I guess the big advantage of the "new" standard is that you can buy the old stuff at half-price (if you can find it).


----------



## Machianera (Feb 5, 2011)

colker1 said:


> Whta's the deal w/ those? Only 31.8????
> HOw is the shape? I like the silver, like NItto, can't use 31.8.


they seem a little confused to me. 1/4 mountain 3/4 something else. 15 cm drop. similar to the specialized bb1 rather than the bridgestone drop.


----------



## N10S (Sep 27, 2004)

-Anomie- said:


> FYI for those looking for a modern version of an LD stem, I found these on a popular auction site (ahem). They come with either a 31.8 or 25.4 clamp. I needed a 26.0 clamp for my RM-2 bars so I bought a 31.8 stem and shimmed the clamp, which works fine. The correct (goofy) name to search for is "Humpert High Charisma Stem".


Wow...thats funny I have been looking at that stem for the last several weeks wondering if anyone else was already using one. It looks like its a 3d forged type of stem so probably pretty strong I think. Do you have pics of that mounted on your bike? I have been considering this stem in 110mm length for my Rawland Drakkar. I am currently running a dimension 120 x25 degree and its a little too much extension and not enough rise.

The interesting thing about this "High Charisma" stem is that unlike a standard type stem which begins its rise from the center of the steerer clamp, this stem begins its rise at the top of the steerer clamp which gives it an advantage for providing a taller stem & bar position. In that way it is very similar to the LD stems and it doesn't have a top cap either correct?

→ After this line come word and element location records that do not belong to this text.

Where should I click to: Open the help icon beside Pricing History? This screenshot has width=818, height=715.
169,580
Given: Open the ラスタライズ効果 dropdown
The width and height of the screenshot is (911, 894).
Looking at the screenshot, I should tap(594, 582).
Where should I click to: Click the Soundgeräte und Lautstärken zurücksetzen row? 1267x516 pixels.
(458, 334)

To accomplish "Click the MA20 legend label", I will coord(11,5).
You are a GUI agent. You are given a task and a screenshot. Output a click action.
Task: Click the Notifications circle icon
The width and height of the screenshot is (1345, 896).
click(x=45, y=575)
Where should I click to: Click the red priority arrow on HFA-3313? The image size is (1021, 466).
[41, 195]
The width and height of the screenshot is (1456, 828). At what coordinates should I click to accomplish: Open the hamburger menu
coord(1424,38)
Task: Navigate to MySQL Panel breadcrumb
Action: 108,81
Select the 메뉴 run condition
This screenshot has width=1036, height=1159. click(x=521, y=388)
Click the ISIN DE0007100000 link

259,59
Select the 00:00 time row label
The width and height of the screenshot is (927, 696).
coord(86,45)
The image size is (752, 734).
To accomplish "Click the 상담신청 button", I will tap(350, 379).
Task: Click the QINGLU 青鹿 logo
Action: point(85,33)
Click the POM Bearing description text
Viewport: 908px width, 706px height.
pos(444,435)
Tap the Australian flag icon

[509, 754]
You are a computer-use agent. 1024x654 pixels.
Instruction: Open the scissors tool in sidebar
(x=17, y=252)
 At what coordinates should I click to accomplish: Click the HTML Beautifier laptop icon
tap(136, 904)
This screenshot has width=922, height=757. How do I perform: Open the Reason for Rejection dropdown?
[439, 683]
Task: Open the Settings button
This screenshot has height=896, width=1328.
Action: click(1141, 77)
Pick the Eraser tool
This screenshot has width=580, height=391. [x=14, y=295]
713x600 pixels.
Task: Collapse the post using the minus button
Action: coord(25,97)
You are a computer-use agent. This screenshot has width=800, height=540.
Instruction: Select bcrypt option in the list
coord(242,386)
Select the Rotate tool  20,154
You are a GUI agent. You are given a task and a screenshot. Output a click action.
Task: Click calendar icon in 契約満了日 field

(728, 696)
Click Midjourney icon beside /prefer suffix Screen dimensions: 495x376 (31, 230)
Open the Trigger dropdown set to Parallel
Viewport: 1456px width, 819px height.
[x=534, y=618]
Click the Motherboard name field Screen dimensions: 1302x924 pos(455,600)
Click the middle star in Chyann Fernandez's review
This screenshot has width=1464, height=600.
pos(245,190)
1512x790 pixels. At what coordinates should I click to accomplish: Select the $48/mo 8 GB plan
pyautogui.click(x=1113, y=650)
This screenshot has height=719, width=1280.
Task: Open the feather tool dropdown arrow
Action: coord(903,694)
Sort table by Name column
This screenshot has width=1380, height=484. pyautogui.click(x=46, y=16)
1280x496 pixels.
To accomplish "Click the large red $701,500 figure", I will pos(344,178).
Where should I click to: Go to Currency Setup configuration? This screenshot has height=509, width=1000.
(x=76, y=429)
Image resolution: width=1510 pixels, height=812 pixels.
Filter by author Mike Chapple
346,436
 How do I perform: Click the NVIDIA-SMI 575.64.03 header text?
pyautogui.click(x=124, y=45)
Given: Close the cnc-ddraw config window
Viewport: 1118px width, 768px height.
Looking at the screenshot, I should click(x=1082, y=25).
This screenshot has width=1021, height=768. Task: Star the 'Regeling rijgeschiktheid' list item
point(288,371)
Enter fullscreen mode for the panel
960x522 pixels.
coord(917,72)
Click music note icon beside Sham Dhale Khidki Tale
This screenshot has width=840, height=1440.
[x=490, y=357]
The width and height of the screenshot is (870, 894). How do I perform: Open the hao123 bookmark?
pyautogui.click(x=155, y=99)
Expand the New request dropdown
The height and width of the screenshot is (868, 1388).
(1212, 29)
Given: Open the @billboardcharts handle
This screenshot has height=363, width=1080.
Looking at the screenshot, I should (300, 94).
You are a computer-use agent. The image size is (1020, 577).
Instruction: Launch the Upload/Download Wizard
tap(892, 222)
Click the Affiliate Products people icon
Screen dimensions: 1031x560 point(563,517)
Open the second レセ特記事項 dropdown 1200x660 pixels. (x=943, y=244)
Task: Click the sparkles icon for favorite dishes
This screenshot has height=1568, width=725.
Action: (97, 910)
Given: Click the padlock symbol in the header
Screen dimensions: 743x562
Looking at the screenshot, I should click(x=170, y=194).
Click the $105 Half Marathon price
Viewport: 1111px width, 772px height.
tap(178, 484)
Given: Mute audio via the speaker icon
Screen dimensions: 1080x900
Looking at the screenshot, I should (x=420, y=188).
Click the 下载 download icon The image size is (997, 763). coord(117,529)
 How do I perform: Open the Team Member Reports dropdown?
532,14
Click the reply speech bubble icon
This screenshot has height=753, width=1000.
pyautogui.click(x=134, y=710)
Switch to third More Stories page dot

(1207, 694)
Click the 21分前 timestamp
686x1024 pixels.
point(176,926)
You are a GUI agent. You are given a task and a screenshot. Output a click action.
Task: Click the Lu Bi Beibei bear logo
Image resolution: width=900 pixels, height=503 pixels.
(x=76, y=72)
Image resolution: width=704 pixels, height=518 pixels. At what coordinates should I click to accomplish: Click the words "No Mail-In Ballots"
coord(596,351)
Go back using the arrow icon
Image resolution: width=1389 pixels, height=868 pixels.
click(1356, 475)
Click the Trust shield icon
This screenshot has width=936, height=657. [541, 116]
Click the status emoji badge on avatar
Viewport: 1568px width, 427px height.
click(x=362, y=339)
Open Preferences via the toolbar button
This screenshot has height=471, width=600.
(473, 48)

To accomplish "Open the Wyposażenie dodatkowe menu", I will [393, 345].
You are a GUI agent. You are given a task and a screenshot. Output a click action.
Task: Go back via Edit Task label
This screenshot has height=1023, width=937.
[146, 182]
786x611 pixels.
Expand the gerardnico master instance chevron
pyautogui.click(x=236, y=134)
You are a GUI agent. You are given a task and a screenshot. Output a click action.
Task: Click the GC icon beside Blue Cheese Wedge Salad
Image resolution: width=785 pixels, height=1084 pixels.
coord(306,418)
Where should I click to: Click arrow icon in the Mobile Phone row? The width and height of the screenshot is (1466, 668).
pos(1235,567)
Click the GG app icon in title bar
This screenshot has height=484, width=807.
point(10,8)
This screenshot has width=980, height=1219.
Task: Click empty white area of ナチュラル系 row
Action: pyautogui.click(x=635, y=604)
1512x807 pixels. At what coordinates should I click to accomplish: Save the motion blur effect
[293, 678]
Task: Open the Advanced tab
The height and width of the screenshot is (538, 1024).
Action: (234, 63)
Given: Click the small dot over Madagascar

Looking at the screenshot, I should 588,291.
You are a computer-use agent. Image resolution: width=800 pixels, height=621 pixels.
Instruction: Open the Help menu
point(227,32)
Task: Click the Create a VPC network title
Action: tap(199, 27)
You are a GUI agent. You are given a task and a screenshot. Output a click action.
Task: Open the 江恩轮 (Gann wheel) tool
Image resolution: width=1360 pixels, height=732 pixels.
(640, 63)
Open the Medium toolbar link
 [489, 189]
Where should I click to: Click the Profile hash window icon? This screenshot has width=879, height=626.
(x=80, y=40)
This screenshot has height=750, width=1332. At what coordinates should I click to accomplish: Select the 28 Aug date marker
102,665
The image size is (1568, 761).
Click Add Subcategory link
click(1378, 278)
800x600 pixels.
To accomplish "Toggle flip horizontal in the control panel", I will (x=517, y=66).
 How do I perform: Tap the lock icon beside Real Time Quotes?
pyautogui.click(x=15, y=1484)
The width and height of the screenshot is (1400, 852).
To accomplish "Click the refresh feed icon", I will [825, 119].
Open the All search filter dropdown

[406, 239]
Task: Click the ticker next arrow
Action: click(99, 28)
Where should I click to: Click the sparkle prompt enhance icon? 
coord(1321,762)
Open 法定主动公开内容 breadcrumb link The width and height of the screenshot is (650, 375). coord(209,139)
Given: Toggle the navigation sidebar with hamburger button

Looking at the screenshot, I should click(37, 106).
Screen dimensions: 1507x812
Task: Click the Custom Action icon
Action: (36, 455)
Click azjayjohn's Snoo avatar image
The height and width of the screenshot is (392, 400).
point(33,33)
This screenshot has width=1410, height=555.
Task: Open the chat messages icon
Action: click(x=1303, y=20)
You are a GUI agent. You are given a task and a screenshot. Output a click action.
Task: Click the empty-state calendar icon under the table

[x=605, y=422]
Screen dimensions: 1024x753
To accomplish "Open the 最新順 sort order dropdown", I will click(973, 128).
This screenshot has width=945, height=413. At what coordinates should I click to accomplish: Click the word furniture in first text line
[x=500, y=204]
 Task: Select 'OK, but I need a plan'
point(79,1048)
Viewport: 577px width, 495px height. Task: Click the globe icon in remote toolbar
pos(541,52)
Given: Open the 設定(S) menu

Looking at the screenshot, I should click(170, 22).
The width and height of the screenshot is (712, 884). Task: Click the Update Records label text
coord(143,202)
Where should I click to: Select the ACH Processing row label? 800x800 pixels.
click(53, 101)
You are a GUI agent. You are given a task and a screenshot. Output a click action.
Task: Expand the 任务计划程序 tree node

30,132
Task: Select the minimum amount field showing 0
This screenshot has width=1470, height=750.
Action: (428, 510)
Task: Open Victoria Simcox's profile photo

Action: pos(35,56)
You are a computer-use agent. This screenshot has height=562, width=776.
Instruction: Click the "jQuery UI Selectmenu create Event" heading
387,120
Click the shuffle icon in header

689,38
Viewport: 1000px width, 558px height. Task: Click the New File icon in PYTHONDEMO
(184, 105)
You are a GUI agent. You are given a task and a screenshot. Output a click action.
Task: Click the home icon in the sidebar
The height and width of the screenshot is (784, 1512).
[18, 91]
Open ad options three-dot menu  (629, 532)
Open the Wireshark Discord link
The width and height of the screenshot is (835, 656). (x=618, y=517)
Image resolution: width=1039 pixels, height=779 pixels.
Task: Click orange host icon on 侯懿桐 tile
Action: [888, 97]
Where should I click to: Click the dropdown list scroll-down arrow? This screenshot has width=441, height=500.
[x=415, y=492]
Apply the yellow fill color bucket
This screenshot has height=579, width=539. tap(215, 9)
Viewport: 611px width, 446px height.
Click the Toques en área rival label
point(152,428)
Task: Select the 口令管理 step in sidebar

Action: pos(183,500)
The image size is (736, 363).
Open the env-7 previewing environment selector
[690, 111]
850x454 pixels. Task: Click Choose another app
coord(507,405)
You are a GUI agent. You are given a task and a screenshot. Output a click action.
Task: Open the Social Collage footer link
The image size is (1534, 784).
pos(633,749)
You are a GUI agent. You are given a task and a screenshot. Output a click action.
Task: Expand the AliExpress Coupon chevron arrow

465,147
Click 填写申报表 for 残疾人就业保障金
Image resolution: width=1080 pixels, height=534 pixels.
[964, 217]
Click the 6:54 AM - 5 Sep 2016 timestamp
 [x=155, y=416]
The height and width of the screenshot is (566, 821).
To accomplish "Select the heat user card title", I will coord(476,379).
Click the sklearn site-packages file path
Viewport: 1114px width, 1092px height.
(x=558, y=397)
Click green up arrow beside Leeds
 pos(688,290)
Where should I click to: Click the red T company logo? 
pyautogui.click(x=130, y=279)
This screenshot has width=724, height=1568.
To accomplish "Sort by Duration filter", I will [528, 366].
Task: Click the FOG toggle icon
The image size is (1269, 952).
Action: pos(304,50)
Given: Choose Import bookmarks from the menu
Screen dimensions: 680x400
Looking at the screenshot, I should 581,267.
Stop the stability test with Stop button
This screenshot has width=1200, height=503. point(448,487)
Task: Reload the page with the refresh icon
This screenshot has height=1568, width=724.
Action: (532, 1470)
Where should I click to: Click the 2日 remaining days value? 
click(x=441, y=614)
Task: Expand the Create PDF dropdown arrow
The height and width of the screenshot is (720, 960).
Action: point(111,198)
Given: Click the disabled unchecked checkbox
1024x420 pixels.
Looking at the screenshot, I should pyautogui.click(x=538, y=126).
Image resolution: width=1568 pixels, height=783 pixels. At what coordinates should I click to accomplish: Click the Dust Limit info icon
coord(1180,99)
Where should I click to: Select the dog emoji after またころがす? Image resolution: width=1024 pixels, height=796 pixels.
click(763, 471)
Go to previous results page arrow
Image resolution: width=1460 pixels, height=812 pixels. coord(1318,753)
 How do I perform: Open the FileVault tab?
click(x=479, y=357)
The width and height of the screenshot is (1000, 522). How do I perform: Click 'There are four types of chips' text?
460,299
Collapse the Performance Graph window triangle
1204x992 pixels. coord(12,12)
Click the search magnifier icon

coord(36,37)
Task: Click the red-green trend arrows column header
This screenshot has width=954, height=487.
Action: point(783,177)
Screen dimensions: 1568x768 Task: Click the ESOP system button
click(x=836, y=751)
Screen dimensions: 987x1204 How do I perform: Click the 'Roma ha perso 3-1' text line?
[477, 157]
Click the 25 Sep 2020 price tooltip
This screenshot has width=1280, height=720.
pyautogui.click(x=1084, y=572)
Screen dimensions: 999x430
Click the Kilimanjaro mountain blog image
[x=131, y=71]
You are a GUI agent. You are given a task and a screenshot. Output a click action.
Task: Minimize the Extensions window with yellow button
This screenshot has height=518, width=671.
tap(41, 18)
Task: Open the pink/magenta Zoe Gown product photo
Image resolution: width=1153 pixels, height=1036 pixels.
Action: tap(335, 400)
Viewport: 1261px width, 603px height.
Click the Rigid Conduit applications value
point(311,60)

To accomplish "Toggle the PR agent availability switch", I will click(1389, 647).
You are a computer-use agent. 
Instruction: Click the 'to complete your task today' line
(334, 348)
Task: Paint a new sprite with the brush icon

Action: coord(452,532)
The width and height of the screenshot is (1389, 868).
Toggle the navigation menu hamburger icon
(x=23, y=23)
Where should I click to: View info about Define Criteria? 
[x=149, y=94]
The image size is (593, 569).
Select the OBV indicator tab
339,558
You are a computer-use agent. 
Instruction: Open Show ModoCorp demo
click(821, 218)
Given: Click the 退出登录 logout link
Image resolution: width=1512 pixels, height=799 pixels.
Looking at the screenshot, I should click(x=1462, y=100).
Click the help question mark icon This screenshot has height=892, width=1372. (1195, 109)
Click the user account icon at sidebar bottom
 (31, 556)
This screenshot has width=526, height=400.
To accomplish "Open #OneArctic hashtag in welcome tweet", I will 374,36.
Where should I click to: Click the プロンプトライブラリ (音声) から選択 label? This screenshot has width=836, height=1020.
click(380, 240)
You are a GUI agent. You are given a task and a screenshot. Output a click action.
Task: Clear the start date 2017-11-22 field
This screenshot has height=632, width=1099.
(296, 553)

Its nioe that this stem actually comes in both 25.4 and 31.8 sizes to provide buyers a choice.Thanks for the post.


----------



## trailville (Jul 24, 2006)

-Anomie- said:


> FYI for those looking for a modern version of an LD stem, I found these on a popular auction site (ahem). They come with either a 31.8 or 25.4 clamp. I needed a 26.0 clamp for my RM-2 bars so I bought a 31.8 stem and shimmed the clamp, which works fine. The correct (goofy) name to search for is "Humpert High Charisma Stem".


That's a pretty slick stem.


----------



## CS2 (Jul 24, 2007)

trailville said:


> That's a pretty slick stem.


Very slick.


----------